In the present work we study the effects of strongly quantizing magnetic fields and finite temperature on the properties of inner crusts of hot neutron stars. In particular, we study the effects of Landau quantization of electrons on the composition of the NS inner crusts. The inner crust of a neutron star contains neutron-rich nuclei arranged in a lattice and embedded in gases of free neutrons and electrons. We describe the system within the Wigner-Seitz (WS) cell approximation. The nuclear energy is calculated using Skyrme model with SkM* interaction.

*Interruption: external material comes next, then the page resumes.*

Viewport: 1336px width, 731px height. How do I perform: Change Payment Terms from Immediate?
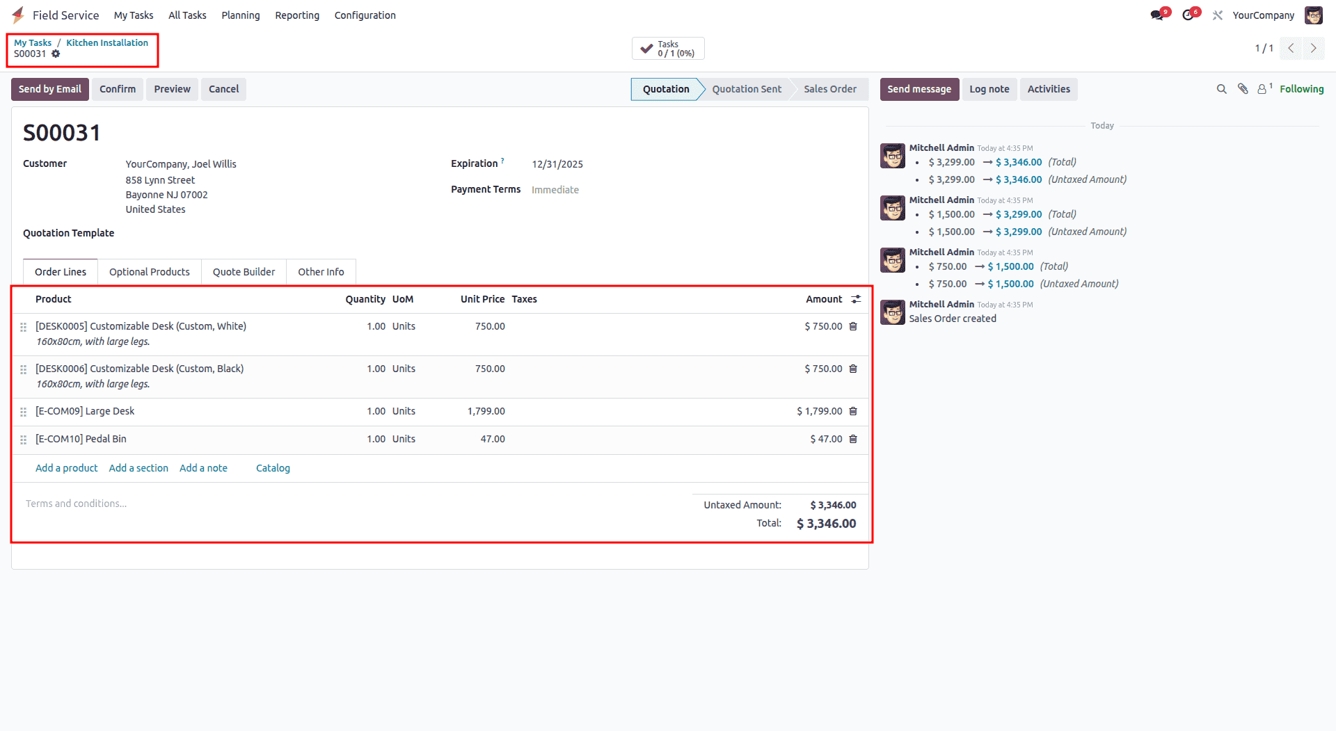pyautogui.click(x=555, y=189)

To isolate the properties of nuclei we follow the subtraction procedure presented by Bonche, Levit, and Vautherin [Nuc. Phys. A 427, 278 (1984); Nuc. Phys. A 436, 265 (1985)], within the Thomas-Fermi approximation. We obtain the equilibrium properties of the inner crust for various density, temperatures, and magnetic fields by minimizing the free energy of the WS cell satisfying the charge neutrality and $\beta$-equilibrium conditions. We infer that at a fixed baryon density and temperature, a strong quantizing magnetic field reduces the cell radii, neutron, and proton numbers in the cell compared with the field free case. However, the nucleon number in the nucleus increases in the presence of a magnetic field. The free energy per nucleon also decreases in the magnetized inner crust. On the other hand, we find that finite temperature tends to smear out the effects of magnetic field. Our results can be important in the context of $r$-process nucleosynthesis in the binary neutron star mergers.

Figure 1

Different contributions to the free energy per nucleon as a function of $R_c$ and $A$ (upper x axis) for $T=0–3$ MeV, $B=0$, and $\langle \rho \rangle =0.001{\mathrm{fm}}^{-3}$.

Figure 2

Same as Fig. 1 but for $T=1–4$ MeV, and $B*={10}^4$.

Figure 3

(a) WS cell radius $R_c$ and (b) proton fraction $Y_p$ as a function of average baryon density for $T=0–4$ MeV with and without quantizing magnetic field.

Figure 4

Total number of neutrons ($N_{\mathrm{cell}}$), protons ($Z_{\mathrm{cell}}$) and $A_{\mathrm{cell}}=N_{\mathrm{cell}}+Z_{\mathrm{cell}}$ in the cell as a function of average baryon density and temperature for (a) $B_{*}=0$ and (b) $B_{*}={10}^4$.

Figure 5

Total number of neutrons ($N$), protons ($Z$), and $A=N+Z$ in the nucleus as a function of average baryon density and temperature for (a) $B_{*}=0$ and (b) $B_{*}={10}^4$.

Figure 6

Free energy per baryon as function of baryonic number density for zero and finite temperature in (a) absence and (b) presence of quantizing magnetic field.